Input records section start

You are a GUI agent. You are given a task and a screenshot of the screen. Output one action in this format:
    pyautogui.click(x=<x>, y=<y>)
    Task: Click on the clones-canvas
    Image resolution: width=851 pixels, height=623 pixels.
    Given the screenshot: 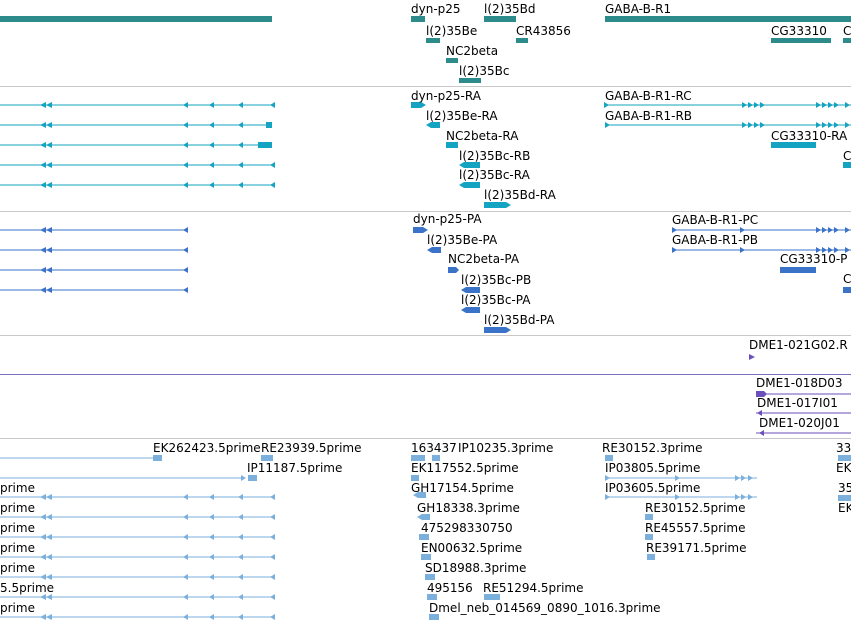 What is the action you would take?
    pyautogui.click(x=804, y=414)
    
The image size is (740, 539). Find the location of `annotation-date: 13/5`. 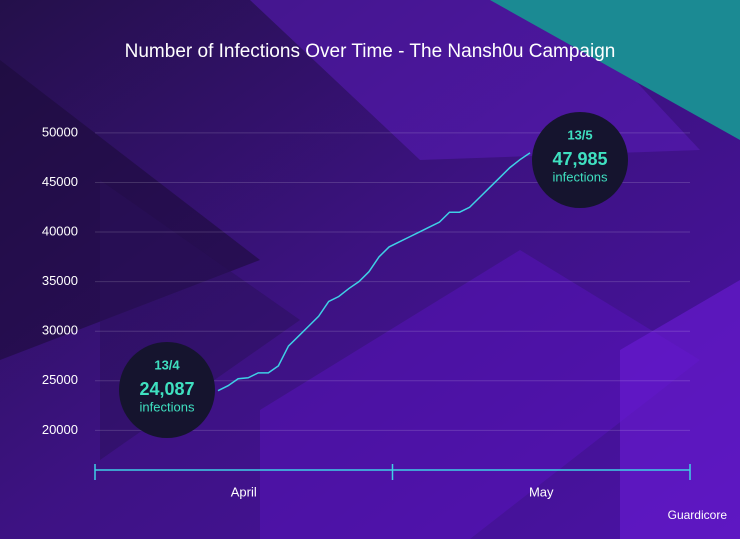

annotation-date: 13/5 is located at coordinates (580, 134).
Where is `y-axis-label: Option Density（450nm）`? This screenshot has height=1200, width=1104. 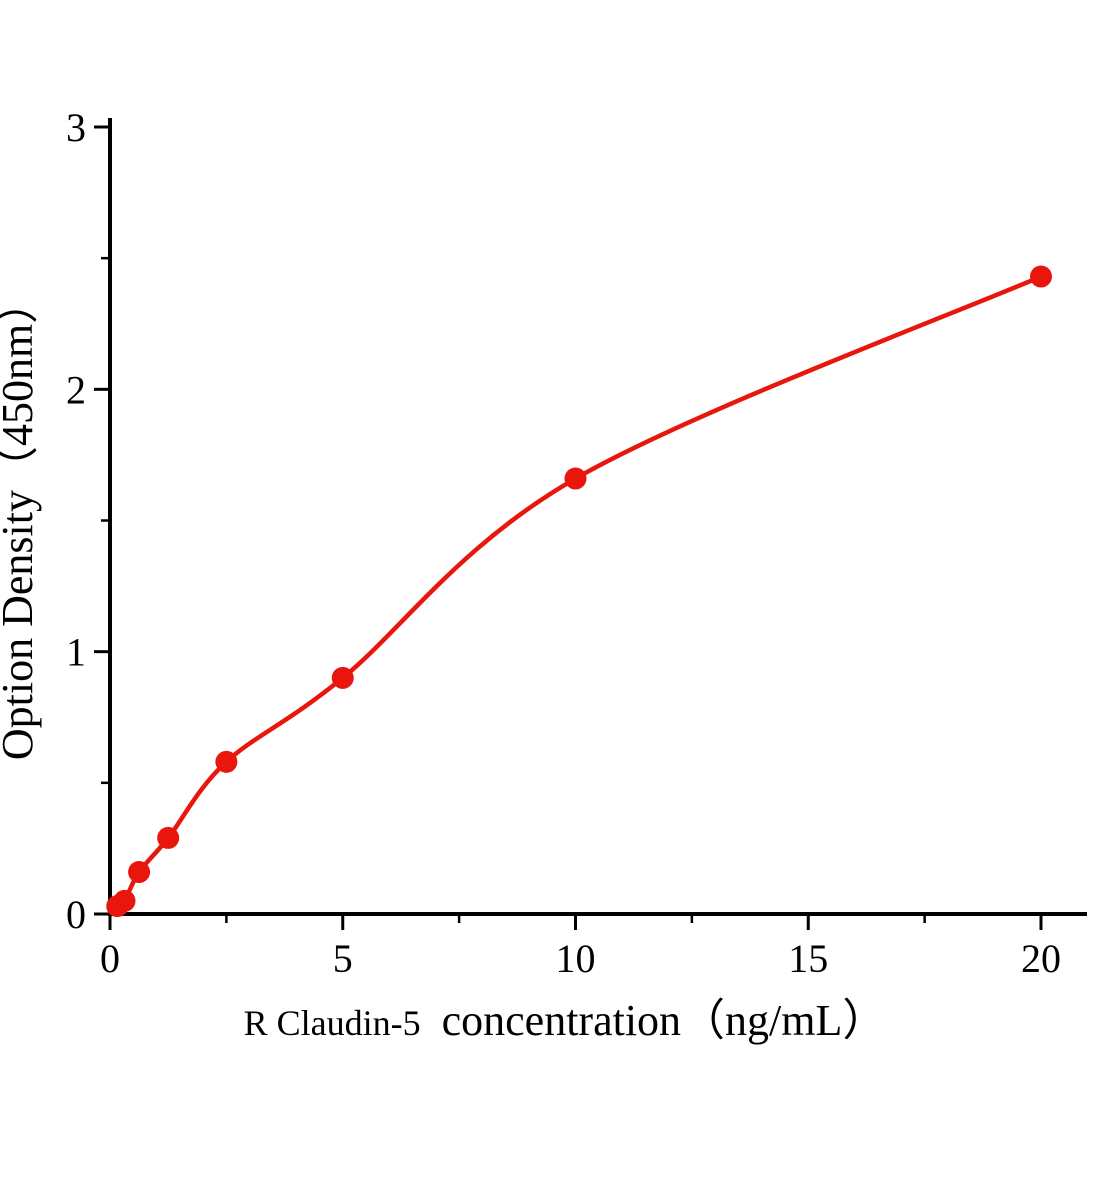
y-axis-label: Option Density（450nm） is located at coordinates (21, 520).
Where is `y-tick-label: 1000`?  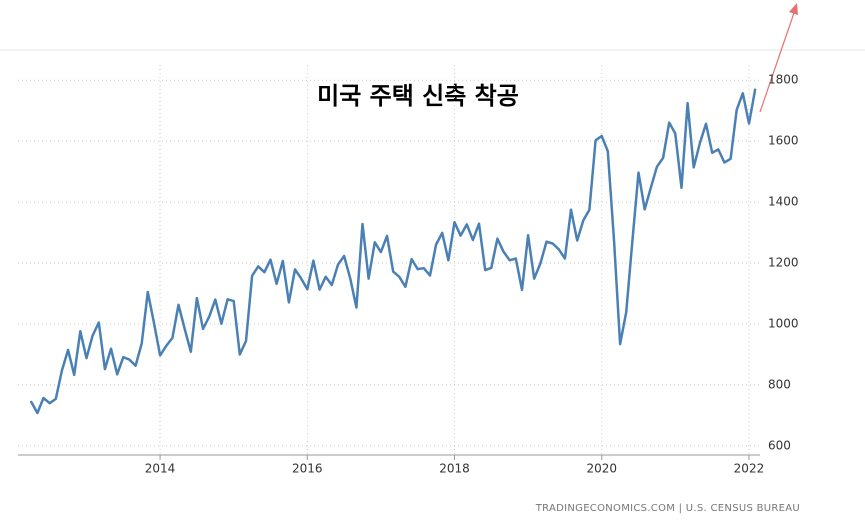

Input records section end

Rewrite the items starting at the line that contains "The image size" and ending at the end of the items, with "location" changed to "position" and nothing else altered. Leave out the pictures.

The image size is (740, 539). Find the position of `annotation-date: 13/5`. 

annotation-date: 13/5 is located at coordinates (580, 134).
Where is `y-axis-label: Option Density（450nm）`? This screenshot has height=1200, width=1104. 
y-axis-label: Option Density（450nm） is located at coordinates (21, 520).
Where is `y-tick-label: 1000`?  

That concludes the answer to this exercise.